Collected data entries

*** Begin section ***

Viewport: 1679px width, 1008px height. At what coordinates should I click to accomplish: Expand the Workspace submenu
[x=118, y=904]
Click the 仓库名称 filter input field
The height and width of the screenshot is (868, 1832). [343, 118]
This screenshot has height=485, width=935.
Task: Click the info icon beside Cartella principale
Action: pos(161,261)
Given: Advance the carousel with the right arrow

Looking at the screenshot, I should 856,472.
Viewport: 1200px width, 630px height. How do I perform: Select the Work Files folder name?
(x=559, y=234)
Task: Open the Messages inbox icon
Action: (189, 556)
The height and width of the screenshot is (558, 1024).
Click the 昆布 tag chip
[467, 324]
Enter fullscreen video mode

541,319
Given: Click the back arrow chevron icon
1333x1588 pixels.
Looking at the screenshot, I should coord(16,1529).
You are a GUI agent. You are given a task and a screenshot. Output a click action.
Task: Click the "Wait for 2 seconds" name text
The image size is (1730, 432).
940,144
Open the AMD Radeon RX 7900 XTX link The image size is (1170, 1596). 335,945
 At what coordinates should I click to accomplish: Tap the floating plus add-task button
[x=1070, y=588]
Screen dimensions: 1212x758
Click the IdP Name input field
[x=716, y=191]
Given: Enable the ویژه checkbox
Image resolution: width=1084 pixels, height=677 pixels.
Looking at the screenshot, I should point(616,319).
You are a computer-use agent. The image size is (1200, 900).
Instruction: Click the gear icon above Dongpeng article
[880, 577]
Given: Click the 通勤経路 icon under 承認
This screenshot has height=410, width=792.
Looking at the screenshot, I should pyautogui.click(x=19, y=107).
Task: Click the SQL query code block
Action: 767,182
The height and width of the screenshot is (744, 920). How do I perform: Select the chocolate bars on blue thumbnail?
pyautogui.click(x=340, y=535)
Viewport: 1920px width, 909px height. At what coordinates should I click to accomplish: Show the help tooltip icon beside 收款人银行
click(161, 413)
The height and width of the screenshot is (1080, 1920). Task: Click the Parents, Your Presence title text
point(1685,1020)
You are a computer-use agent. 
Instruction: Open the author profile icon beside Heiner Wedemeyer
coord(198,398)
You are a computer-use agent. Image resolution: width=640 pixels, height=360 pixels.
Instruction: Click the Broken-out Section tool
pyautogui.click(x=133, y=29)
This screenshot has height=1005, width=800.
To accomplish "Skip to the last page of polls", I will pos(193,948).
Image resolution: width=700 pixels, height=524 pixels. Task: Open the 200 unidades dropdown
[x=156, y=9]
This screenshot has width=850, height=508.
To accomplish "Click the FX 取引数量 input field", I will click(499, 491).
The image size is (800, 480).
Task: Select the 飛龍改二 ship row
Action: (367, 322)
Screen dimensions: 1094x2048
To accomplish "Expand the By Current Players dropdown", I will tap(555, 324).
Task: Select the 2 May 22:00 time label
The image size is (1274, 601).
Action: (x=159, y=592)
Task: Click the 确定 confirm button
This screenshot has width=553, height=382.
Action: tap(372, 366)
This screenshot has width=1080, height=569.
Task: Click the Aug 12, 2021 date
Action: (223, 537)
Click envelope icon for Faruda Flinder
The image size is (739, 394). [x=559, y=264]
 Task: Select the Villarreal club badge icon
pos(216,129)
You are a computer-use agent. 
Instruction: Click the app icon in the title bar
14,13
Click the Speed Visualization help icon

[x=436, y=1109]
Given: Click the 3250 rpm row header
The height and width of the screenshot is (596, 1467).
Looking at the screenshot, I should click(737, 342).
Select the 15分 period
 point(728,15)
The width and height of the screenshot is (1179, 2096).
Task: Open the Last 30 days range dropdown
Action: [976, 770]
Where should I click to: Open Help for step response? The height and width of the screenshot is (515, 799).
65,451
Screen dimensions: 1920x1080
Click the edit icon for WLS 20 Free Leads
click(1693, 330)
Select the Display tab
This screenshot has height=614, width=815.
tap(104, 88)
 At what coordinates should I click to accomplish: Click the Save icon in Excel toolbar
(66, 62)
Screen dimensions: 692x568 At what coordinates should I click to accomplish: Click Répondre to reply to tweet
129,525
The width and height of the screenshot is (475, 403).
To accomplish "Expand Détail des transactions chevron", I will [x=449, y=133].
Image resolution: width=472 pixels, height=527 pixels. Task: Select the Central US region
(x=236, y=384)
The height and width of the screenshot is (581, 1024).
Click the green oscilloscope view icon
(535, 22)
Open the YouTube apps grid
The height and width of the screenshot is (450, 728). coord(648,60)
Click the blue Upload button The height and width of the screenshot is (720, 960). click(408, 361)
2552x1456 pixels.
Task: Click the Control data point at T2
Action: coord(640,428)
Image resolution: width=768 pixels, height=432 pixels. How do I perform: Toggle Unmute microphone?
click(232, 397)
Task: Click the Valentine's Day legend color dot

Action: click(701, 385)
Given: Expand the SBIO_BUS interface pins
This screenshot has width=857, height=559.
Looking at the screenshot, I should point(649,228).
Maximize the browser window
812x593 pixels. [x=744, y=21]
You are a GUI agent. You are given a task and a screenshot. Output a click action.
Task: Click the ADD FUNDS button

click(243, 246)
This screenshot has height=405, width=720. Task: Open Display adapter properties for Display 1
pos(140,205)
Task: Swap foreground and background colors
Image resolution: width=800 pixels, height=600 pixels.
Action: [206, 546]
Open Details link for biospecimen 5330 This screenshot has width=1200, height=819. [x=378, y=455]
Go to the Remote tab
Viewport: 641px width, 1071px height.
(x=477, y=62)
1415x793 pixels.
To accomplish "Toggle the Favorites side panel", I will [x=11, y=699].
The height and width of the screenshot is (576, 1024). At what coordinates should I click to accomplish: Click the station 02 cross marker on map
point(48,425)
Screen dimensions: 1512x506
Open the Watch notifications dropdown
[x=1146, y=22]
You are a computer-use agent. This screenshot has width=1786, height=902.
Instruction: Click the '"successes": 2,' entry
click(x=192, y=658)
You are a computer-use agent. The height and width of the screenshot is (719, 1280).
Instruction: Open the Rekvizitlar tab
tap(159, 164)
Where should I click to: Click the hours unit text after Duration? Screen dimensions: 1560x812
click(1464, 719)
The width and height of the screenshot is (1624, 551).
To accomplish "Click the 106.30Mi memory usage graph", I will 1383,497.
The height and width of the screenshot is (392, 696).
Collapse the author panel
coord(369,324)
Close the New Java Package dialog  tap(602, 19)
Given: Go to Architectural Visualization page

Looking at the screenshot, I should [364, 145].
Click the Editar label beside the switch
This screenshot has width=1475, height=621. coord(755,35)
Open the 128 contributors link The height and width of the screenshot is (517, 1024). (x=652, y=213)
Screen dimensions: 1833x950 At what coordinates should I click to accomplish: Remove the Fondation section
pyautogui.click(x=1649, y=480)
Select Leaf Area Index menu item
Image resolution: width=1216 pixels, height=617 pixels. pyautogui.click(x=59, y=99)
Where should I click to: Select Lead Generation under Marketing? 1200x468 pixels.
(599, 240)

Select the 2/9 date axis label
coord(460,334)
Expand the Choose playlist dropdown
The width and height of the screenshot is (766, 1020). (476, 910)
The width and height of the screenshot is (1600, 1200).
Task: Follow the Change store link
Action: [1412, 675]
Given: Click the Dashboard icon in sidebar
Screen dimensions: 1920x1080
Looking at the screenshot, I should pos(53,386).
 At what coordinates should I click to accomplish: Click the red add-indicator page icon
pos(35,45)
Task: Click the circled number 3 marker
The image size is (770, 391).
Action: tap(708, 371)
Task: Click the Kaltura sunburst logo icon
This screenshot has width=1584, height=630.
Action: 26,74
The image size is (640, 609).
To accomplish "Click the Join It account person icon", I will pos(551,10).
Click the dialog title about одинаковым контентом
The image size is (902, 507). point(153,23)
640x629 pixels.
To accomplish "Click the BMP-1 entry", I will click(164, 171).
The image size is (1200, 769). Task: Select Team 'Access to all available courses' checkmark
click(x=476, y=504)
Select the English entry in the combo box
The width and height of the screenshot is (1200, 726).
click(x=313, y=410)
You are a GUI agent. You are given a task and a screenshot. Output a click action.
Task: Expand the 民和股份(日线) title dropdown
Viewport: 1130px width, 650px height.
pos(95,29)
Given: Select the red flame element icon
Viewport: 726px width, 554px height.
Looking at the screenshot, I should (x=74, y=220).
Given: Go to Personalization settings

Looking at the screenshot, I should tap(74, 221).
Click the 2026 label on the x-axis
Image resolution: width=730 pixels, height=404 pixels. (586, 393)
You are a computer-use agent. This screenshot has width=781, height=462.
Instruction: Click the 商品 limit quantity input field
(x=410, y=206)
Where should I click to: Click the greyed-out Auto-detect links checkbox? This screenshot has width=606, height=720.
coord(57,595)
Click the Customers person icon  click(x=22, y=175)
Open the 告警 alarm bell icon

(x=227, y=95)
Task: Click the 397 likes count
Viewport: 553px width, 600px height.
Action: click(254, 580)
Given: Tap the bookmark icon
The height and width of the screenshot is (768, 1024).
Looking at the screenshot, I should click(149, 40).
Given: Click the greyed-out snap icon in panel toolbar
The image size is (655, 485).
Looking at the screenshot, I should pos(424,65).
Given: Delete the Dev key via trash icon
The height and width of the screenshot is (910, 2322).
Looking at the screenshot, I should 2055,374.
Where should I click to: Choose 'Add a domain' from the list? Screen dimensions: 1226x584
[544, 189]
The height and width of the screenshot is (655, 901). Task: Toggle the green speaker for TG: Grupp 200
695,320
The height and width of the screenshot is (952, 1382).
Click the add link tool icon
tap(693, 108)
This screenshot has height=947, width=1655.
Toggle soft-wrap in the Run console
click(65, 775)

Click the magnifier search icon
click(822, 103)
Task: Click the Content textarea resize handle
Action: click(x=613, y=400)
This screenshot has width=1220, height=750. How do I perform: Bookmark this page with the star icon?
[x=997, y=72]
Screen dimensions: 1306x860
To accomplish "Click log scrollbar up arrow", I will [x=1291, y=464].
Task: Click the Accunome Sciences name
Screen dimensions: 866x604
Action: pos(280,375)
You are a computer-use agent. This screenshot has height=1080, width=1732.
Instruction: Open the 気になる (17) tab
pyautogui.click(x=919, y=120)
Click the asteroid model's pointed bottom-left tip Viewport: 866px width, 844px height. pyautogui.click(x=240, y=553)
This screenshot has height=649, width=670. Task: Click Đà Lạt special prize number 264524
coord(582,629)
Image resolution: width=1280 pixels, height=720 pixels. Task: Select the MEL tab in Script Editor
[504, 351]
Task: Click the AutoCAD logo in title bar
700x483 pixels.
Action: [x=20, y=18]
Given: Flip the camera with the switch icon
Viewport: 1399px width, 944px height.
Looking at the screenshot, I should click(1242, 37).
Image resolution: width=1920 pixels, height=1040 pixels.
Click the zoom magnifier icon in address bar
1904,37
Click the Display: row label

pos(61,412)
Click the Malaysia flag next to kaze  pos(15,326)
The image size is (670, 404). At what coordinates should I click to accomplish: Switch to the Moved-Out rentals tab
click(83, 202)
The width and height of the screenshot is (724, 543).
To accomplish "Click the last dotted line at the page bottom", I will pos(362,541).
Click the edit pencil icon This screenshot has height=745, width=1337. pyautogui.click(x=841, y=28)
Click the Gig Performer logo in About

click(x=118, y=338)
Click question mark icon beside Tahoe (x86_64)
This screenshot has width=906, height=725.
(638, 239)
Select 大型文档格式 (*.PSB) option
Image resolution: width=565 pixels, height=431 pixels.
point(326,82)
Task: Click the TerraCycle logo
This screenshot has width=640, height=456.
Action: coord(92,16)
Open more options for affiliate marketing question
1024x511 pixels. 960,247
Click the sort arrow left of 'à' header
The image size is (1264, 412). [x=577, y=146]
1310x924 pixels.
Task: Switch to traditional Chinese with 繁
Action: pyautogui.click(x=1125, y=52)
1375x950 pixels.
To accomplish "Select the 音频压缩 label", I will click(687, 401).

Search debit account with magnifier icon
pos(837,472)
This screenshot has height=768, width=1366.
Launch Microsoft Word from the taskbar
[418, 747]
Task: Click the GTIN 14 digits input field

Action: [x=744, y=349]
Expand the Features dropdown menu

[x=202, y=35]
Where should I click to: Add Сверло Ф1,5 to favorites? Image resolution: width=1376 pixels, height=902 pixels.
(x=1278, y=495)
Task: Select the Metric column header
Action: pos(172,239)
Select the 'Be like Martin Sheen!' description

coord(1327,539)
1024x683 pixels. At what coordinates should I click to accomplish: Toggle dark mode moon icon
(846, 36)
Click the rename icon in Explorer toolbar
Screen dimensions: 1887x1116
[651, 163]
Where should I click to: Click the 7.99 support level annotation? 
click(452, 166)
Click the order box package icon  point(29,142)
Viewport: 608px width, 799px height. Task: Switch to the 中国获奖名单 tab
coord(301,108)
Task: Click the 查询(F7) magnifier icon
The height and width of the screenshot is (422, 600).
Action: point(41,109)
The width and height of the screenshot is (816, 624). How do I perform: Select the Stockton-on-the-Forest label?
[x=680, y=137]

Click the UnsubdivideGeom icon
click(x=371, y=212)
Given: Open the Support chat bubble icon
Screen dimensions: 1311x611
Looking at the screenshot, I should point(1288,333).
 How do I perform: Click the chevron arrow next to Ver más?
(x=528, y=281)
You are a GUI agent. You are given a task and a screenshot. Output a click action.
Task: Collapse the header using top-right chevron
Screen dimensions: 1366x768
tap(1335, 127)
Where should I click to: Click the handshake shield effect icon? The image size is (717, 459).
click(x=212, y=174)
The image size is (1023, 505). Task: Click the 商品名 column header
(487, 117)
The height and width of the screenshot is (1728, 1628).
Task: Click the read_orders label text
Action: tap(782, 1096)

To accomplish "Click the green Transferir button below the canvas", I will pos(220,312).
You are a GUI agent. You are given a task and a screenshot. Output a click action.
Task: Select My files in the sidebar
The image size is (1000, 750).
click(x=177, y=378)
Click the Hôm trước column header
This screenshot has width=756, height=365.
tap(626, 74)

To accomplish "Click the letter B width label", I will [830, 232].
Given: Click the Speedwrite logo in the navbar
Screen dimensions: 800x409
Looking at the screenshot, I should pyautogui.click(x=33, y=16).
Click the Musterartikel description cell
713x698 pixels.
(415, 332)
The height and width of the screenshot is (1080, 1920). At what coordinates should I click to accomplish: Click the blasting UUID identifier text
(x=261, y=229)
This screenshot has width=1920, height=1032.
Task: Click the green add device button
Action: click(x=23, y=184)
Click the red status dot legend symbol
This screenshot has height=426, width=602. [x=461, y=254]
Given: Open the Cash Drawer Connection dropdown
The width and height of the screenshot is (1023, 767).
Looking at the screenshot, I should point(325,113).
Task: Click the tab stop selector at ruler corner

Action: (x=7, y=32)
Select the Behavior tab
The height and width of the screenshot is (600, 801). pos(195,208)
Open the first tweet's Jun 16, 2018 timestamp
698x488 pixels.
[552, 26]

*** End section ***

What the task requires ->
The sole thing to report is how many lines in the data hold the string "computer".

Your solution ->
8